The choice is not between Musharraf and Islamic extremists. As the recent legislative elections showed, there is a moderate majority of Pakistanis, and they are the people we need on our side to win the war against al Qaeda. That is why we should dramatically increase our support for the Pakistani people – for education, economic development, and democratic institutions. That child in Pakistan must know that we want a better life for him, that America is on his side, and that his interest in opportunity is our interest as well. That's the promise that America must stand for.
And for his sake and ours, we cannot tolerate a sanctuary for terrorists who threaten America's homeland and Pakistan's stability. If we have actionable intelligence about high-level al Qaeda targets in Pakistan's border region, we must act if Pakistan will not or cannot. Senator Clinton, Senator McCain, and President Bush have all distorted and derided this position, suggesting that I would invade or bomb Pakistan. This is politics, pure and simple. My position, in fact, is the same pragmatic policy that all three of them have belatedly – if tacitly – acknowledged is one we should pursue.
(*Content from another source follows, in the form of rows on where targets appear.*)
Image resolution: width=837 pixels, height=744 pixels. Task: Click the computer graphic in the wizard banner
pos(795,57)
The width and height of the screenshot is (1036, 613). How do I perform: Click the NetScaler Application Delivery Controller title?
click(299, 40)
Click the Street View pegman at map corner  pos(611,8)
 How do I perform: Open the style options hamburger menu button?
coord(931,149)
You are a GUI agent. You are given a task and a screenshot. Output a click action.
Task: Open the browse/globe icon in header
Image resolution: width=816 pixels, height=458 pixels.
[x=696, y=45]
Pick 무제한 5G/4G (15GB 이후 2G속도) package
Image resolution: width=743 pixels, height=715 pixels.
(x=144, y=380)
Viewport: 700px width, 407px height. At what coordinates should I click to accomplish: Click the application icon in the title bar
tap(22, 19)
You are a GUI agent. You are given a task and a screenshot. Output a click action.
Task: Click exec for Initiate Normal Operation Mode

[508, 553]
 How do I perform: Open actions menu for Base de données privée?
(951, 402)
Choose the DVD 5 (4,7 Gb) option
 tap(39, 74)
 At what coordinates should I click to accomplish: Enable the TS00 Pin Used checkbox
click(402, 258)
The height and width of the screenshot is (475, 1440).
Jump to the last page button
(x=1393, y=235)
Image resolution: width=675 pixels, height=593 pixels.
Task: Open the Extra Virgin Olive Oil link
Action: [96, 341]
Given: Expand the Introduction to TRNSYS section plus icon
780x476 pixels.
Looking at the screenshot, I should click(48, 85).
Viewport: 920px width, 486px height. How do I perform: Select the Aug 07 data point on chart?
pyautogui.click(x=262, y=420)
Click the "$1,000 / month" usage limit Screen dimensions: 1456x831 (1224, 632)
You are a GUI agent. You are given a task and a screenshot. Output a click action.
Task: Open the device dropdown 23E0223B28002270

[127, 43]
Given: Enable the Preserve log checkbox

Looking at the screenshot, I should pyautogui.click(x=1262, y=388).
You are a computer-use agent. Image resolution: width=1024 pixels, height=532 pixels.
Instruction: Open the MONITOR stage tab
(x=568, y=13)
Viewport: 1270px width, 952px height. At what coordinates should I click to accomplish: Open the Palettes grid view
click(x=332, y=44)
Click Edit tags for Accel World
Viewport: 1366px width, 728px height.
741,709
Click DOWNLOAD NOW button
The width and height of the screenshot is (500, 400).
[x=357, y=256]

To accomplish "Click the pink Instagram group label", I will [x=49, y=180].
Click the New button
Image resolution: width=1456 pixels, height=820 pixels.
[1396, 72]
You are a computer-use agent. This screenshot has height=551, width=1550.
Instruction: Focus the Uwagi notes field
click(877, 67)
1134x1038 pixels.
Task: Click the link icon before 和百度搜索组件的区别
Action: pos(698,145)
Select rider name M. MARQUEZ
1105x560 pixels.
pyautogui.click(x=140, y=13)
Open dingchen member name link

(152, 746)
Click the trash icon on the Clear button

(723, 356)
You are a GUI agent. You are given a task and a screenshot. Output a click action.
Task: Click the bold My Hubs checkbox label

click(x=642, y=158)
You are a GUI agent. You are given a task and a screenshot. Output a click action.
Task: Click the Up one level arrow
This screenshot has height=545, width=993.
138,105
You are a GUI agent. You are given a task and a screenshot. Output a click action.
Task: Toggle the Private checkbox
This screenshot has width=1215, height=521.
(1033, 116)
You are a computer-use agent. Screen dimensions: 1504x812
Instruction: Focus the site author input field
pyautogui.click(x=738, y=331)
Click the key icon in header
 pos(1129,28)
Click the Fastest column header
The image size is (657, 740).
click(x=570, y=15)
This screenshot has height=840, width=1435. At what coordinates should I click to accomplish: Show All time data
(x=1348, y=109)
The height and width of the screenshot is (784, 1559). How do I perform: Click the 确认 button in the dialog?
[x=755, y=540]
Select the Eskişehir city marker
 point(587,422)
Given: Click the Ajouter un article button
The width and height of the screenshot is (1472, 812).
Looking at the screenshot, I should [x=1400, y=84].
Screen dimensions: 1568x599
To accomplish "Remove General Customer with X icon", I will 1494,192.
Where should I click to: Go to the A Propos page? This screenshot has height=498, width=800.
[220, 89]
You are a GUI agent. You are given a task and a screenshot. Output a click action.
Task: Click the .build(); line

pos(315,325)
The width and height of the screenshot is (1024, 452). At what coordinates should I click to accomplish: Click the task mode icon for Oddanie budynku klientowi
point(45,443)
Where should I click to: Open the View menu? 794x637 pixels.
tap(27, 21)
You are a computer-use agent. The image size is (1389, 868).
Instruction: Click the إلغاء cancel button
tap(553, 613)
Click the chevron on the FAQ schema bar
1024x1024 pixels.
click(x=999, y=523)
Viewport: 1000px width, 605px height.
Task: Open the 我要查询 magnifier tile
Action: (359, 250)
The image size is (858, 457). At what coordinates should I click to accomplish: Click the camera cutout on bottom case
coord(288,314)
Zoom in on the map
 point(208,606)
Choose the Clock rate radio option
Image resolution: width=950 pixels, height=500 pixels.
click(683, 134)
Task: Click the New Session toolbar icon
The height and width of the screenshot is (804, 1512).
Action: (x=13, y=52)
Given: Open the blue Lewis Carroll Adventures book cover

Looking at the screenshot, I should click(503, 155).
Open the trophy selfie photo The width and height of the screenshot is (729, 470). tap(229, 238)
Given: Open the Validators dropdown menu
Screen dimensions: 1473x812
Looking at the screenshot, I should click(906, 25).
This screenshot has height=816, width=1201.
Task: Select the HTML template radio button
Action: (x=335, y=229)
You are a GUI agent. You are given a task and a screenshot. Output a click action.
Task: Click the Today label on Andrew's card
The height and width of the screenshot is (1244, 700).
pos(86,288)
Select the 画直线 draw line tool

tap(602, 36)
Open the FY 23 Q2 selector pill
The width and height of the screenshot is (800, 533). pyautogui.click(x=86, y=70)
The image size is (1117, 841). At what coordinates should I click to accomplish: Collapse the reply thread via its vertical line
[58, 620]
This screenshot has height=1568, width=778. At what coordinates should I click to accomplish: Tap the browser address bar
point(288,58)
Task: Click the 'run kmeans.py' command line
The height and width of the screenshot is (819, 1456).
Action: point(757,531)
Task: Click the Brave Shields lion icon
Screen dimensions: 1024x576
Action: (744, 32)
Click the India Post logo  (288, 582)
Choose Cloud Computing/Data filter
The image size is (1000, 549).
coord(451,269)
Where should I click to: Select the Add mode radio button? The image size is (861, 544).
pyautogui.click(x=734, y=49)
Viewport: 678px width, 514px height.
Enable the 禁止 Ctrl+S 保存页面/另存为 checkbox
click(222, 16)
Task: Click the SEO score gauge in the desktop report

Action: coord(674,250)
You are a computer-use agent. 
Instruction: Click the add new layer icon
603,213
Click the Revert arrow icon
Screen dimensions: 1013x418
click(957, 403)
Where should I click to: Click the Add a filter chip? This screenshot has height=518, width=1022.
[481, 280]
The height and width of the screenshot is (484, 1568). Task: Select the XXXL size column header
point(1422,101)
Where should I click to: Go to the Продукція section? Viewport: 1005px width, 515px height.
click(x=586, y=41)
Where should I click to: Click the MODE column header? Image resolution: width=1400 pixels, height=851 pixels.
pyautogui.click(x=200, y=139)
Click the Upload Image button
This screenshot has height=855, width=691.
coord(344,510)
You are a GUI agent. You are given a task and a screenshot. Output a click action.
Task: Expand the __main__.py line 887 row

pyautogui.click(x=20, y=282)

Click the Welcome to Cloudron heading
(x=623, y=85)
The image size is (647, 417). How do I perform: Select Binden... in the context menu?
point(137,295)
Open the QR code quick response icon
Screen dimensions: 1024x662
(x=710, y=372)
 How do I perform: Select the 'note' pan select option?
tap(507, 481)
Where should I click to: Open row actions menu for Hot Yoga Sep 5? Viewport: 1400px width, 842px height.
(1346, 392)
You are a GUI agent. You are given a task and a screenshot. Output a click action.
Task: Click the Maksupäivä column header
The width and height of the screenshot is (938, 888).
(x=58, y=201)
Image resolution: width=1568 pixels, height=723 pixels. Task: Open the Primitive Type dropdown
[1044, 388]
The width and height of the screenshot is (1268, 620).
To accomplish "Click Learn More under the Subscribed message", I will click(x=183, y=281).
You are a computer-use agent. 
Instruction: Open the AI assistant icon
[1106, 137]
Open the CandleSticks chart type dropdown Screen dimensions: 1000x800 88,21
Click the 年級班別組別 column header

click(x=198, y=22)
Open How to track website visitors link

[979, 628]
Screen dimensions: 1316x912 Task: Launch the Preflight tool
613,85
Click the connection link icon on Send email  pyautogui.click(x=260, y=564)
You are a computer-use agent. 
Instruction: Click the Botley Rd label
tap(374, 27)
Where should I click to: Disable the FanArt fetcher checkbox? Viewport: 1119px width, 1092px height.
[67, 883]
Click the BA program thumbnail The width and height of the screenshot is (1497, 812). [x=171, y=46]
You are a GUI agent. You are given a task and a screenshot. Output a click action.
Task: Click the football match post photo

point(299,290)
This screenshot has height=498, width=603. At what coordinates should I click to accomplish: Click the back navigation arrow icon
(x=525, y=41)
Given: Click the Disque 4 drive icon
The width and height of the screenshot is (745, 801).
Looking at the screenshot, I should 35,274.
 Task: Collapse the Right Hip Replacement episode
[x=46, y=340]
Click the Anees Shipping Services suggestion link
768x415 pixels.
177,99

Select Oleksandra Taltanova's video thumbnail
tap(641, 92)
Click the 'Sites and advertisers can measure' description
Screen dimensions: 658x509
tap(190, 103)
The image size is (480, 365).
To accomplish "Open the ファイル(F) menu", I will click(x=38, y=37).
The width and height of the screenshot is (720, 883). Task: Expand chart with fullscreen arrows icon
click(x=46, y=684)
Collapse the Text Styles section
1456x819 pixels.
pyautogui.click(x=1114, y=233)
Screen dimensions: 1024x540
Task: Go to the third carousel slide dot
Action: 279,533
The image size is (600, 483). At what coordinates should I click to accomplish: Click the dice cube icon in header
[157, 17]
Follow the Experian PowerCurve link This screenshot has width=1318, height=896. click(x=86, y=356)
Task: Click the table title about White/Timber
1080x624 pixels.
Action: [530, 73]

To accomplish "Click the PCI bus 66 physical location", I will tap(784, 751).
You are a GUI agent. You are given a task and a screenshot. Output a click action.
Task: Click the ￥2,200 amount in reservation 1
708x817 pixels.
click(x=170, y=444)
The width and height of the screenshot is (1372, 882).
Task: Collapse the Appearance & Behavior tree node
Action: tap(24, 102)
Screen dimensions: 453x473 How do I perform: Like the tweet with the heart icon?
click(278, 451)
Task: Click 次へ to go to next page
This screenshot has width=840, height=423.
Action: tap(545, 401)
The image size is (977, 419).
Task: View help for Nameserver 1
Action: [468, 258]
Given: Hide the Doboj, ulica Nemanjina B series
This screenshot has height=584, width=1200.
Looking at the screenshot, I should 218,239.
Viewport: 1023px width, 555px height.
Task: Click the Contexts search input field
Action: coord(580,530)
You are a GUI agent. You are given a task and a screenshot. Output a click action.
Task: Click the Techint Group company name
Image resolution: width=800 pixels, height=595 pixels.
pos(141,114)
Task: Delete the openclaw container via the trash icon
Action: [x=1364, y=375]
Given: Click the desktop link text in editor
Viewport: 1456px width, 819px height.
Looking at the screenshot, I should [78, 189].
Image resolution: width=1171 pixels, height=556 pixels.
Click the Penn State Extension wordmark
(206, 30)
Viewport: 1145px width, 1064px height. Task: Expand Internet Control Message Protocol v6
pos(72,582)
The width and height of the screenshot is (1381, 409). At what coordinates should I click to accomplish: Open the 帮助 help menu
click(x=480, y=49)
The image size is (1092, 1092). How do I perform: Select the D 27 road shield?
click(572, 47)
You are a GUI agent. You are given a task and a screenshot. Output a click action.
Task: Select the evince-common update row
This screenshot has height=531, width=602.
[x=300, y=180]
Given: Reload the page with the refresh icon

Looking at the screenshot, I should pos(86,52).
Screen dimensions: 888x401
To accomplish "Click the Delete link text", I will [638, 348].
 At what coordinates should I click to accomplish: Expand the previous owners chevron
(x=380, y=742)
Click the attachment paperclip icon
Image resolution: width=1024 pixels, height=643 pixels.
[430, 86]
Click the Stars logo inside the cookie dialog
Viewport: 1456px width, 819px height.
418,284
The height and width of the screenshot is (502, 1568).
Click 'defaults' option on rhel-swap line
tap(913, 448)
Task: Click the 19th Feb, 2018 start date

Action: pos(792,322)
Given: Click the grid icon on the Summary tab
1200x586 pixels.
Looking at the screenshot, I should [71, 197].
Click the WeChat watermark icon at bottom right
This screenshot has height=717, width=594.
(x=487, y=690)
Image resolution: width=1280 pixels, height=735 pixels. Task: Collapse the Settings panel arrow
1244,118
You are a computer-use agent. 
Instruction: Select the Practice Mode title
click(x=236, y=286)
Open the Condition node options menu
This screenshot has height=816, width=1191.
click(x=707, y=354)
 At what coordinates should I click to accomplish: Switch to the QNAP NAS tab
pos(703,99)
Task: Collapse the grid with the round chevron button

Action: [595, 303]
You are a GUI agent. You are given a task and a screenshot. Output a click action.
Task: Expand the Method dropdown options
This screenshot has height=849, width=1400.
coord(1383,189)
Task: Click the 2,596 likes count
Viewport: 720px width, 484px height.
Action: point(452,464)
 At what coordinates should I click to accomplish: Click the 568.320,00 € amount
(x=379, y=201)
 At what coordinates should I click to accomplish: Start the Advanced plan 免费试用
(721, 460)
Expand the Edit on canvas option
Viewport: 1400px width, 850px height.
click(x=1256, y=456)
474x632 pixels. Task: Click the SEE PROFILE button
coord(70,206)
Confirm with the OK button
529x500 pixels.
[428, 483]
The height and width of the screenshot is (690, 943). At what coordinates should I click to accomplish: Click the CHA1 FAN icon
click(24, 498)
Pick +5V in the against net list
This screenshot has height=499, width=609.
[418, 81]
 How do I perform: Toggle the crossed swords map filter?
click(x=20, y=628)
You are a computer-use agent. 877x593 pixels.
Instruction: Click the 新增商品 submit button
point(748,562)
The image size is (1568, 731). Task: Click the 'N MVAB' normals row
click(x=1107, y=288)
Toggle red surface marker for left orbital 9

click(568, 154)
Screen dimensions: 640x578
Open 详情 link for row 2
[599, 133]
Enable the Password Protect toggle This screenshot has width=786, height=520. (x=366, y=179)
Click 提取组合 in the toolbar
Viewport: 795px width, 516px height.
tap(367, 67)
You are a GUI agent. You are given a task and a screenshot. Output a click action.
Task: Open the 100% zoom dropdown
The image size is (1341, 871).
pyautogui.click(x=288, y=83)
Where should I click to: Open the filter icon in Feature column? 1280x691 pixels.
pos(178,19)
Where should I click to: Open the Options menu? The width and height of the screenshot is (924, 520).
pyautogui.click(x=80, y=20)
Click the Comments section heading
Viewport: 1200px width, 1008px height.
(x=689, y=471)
Indeed, it was months after I called for this policy that a top al Qaeda leader was taken out in Pakistan by an American aircraft. And remember that the same three individuals who now criticize me for supporting a targeted strike on the terrorists who carried out the 9/11 attacks, are the same three individuals that supported an invasion of Iraq – a country that had nothing to do with 9/11.
Can Obama execute the multi-level campaign in two countries described above? That remains to be seen. Has he accurately identified the central danger facing the U.S. and its allies in the struggle with Islamic extremism -- and the military, political and social tasks we need to undertake? As well as can be done in a political campaign.